## What is needed
Continue the text on Google Cloud resource names and tags from the point where it stops.

## Text shown

1 For Cloud Storage, resource names contain an underscore (_) rather than a project ID. You cannot replace the underscore with a project ID, project name, or project number.

2 If a condition evaluates the resource name for a secret version, the secret version in the request must exactly match the secret version in the condition for the condition to be satisfied. For example, if the version in the condition is latest, only a request with the version latest satisfies the condition; a request with the version 3 does not satisfy the condition, even if 3 is the latest version.

Resource tags

You can attach tags to organizations, projects, and folders. Any Google Cloud resource can inherit tags from these higher-level resources.

You can use a few different types of identifiers to refer to tag keys and values:

  • A permanent ID, which is globally unique and can never be reused. For example, a tag key could have the permanent ID tagKeys/123456789012, and a tag value could have the permanent ID tagValues/567890123456.

Pixel coordinate grounding data

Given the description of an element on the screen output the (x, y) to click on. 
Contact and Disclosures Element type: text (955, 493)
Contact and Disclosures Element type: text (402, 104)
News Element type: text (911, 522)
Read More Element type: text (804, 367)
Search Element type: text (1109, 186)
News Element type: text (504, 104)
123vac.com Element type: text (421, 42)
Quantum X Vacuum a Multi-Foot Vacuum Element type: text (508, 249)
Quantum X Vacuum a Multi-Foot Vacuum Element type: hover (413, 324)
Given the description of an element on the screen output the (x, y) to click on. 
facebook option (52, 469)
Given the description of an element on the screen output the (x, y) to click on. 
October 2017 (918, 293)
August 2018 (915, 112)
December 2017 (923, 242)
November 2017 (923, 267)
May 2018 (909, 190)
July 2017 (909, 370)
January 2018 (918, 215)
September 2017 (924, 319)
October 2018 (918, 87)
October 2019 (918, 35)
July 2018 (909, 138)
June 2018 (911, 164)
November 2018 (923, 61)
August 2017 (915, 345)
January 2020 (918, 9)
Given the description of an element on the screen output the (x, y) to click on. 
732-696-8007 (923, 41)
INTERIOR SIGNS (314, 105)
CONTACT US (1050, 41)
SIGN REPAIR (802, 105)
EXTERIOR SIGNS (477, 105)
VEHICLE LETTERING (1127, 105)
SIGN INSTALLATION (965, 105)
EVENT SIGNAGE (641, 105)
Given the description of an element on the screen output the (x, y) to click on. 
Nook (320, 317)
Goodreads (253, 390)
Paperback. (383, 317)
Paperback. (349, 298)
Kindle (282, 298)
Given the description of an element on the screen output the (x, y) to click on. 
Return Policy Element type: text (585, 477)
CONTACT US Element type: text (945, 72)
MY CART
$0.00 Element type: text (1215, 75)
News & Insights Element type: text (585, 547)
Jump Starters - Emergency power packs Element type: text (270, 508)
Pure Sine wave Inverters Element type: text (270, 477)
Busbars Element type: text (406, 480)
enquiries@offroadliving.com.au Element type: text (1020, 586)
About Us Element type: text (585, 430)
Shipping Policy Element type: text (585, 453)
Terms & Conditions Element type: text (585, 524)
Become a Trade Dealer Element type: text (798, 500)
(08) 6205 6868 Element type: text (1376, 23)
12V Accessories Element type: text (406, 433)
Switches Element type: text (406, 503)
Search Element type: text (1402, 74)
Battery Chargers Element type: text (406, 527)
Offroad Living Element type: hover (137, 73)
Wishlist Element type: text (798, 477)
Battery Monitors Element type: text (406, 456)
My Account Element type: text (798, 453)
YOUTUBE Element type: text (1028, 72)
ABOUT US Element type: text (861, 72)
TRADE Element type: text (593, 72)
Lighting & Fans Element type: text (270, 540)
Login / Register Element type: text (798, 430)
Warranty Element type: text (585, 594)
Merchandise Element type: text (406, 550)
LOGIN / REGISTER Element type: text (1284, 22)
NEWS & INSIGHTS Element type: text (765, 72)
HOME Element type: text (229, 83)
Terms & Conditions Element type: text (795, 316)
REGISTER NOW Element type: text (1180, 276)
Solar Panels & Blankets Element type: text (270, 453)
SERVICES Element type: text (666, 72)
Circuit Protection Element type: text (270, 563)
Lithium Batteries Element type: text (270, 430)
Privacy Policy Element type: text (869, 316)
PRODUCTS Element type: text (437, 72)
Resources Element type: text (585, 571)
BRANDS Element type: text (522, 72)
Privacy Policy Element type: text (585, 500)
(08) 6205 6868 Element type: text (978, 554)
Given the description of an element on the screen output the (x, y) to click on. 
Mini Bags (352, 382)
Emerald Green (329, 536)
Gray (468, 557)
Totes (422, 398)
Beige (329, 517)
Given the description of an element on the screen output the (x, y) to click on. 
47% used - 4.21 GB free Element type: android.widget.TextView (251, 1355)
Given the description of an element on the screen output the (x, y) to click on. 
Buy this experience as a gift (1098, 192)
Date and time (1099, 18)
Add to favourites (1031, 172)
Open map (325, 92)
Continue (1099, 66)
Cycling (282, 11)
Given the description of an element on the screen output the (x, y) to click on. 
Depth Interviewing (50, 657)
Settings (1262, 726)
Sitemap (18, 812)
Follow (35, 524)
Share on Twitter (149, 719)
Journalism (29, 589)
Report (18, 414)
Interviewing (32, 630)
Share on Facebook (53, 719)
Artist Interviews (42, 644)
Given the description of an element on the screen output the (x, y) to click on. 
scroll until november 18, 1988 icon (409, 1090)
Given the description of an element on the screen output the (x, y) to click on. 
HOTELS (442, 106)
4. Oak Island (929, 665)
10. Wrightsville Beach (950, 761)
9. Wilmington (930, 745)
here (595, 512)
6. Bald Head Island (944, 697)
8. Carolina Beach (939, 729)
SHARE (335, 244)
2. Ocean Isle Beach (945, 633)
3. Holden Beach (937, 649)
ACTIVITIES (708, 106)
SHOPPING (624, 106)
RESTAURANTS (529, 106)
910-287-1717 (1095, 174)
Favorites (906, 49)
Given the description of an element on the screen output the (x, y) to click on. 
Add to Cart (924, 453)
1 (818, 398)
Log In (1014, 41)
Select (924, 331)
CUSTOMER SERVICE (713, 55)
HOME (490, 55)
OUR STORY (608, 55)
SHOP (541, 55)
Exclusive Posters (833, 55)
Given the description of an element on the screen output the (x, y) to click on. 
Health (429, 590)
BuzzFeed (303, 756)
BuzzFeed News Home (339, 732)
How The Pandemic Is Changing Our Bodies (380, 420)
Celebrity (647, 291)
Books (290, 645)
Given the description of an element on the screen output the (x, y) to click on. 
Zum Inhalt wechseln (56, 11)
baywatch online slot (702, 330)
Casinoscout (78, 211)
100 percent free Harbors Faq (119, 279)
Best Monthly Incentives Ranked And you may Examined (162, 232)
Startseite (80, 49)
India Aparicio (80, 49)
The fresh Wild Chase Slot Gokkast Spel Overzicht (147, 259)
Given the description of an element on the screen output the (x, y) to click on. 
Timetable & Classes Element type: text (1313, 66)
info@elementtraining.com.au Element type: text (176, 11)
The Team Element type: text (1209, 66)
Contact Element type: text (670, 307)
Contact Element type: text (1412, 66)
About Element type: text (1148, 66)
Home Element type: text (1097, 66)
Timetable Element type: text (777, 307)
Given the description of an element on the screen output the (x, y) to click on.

## Response to this exercise
  • A short name. The short name for each key must be unique within your organization, and the short name for each value must be unique for its associated key. For example, a tag key could have the short name env, and a tag value could have the short name prod.
  • A namespaced name, which adds your organization's numeric ID to the short name of a tag key. For example, a tag key could have the namespaced name 123456789012/env. Learn how to get your organization ID.

The specific identifiers depend on the tag keys and values that you have created for your organization. To learn how to list the tag keys and values that are available to you, see Listing TagKeys and TagValues.